O meglio, hanno vinto poco: due campionati di Serie B. Uno, nel 1990-91, se lo porta a casa il “Foggia dei miracoli” di Signori, Baiano e Rambaudi. L’altro, nel 2011-12, oltre 20 anni dopo, il Pescara di Insigne, Immobile e Verratti. Un lungo periodo di tempo, tra un trionfo e l’altro, che rende bene l’idea di come il gioco di Zeman sia senza tempo e senza età. Un’altra caratteristica che lo rende unico. Così come la sua lingua velenosa, che non si ferma davanti a nulla (vedasi accuse sul doping e a Moggi, che per lui non passano mai di moda). O lo ami o lo odi, nella sua unicità. Oggi, a 75 anni, riparte per l’ennesima volta da Pescara. Per lui si tratta della terza esperienza in riva all’Adriatico dopo quelle del 2011-12 e del 2017-18.
Dal Foggia alla Roma, un’unica via: il 4.3.3
Il mito di Zeman e del suo calcio champagne nasce a Foggia. L’intuizione del patron Pasquale Casillo porterà la società a vivere le pagine più belle nella propria storia. Con il boemo in panchina, dopo la miracolosa promozione dalla B, tra il 1992 e il 1994 i rossoneri stupiranno il massimo campionato italiano chiudendo per due volte al nono posto. Il tutto grazie alle magie di un tridente funambolico. Il centravanti, col numero 9, è Francesco Baiano, detto Ciccio. Napoletano verace, si muove su tutto il fronte d’attacco e sa far giocare la squadra, come piace a Zeman. Ma sa fare anche gol, tanto per gradire: 22 nell’anno della promozione in Serie A.
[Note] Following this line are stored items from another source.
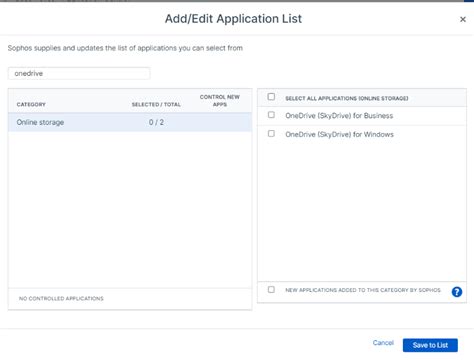Close the Add/Edit Application List dialog

click(x=463, y=19)
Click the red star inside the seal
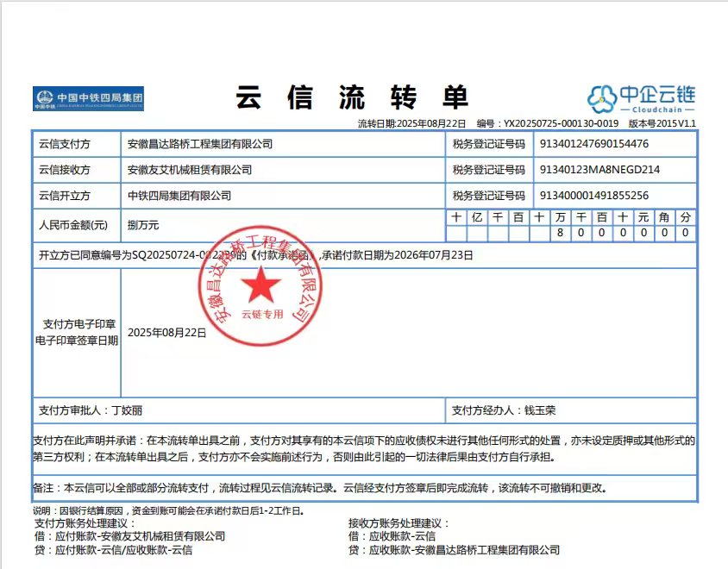The width and height of the screenshot is (728, 569). click(x=261, y=285)
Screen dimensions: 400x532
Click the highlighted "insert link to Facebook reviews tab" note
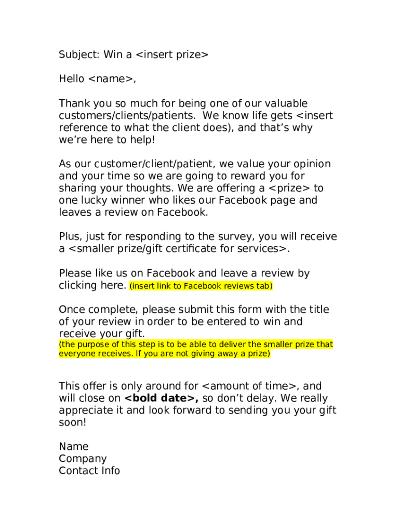coord(201,286)
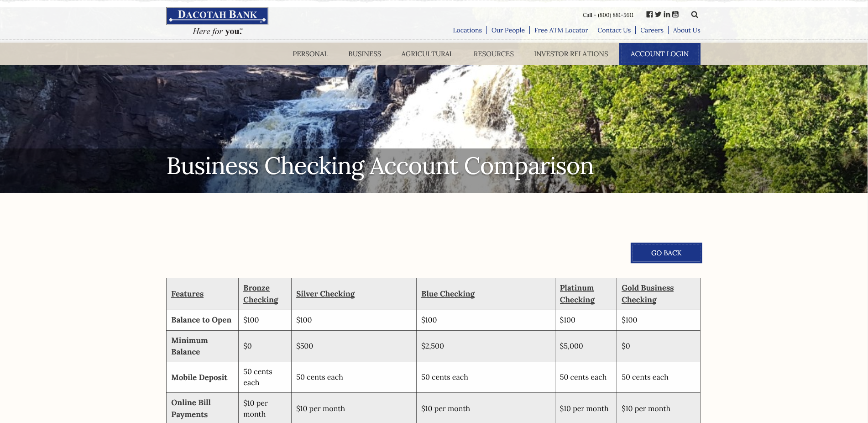Open the Locations link
Viewport: 868px width, 423px height.
[467, 31]
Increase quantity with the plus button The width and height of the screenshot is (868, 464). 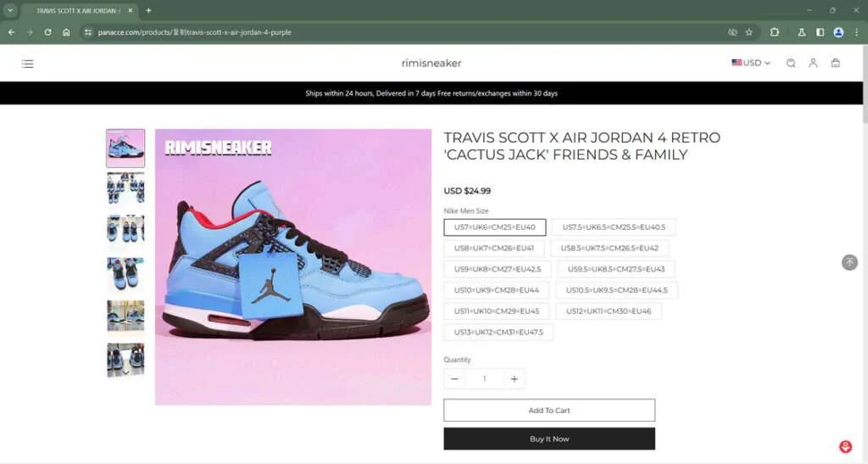pos(515,378)
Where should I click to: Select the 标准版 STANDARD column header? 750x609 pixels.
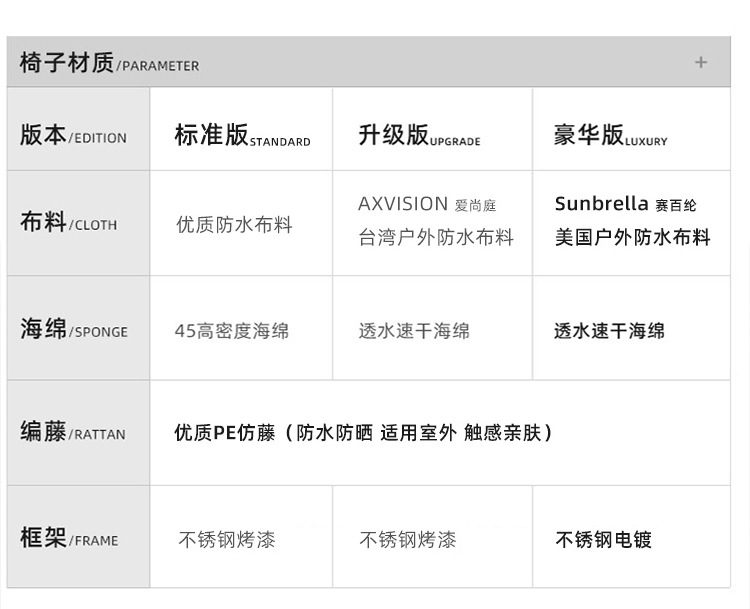pos(242,136)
Sulle ali ci sono Roberto Rambaudi e Giuseppe Signori. Il primo per facilità di dribbling e capacità di cross ricorda un altro Roberto più famoso, Donadoni. Insomma, è un’ala vecchio stampo, ruolo in cui l’Italia ha fatto scuola per anni. Il secondo, invece, proprio in quegli anni si sta rivelando al mondo come uno dei piedi sinistri più formidabili della storia del calcio. Almeno italiano. Ancora oggi, con 188 gol, è il decimo marcatore di tutti i tempi in Serie A.
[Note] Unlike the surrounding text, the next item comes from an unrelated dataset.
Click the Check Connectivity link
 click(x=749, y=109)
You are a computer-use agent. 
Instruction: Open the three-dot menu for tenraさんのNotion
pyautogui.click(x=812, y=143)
Ma il segreto del calcio di Zeman non sta solo negli attaccanti. Il suo calcio è un 4.3.3 fatto di pressing, linea del fuorigioco altissima con i difensori che si alzano fino a metà campo, tagli e inserimenti dei centrocampisti a non finire. Un calcio totale, che sfrutta le catene di 3 uomini che si creano sugli esterni (terzino, mezzala, ala) per palleggiare e trovare i tagli in profondità delle altre due punte o della mezzala opposta. Un calcio spettacolare ma al tempo stesso rischiosissimo e dispendioso dal punto di vista fisico.
Le sue preparazioni atletiche estive in stile militare, con 30 km di corse nei boschi tutti i giorni, sono ancora oggi famose. E nonostante questo i suoi ragazzi lo hanno sempre amato. Da Signori a Totti, passando per Immobile e Insigne, l’allenatore boemo è stato visto da tutti come un “maestro”. Che ti insegna e ti fa divertire. E ti fa vivere il calcio come qualcosa di bello, qualcosa di cui godere.
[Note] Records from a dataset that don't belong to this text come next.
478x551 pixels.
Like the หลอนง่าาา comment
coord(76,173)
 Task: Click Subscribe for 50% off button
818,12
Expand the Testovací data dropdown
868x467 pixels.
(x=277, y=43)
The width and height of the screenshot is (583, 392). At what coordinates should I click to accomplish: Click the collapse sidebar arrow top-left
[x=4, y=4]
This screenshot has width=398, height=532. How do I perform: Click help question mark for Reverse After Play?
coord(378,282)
La Lazio e quel 2° posto dietro la Juve
Se a Foggia si parlò di miracolo, quando nel 1994-95 Zeman passò alla Lazio nacque Zemanlandia. Con Signori, Rambaudi, Casiraghi e Boksic davanti, un pacchetto arretrato composto da Negro, Chamot, Cravero e Favalli (nonché un giovanissimo Nesta) e una mediana che poteva contare sulla corsa di Fuser, la classe di “Gazza” Gascoigne, gli inserimenti di Winter e le geometrie di Di Matteo, la sua Lazio arriva seconda dietro alla Juventus regalando spettacolo su tutti i campi d’Italia. Lo scudetto sfugge solo per mancanza di continuità, questa sconosciuta. I biancocelesti alternano piogge di gol a sconfitte inaspettate e alla fine i punti di distacco sono addirittura dieci: 73 a 63. La squadra di Marcello Lippi è troppo costante, viaggia come un treno e non lascia scampo nemmeno al Parma di Nevio Scala.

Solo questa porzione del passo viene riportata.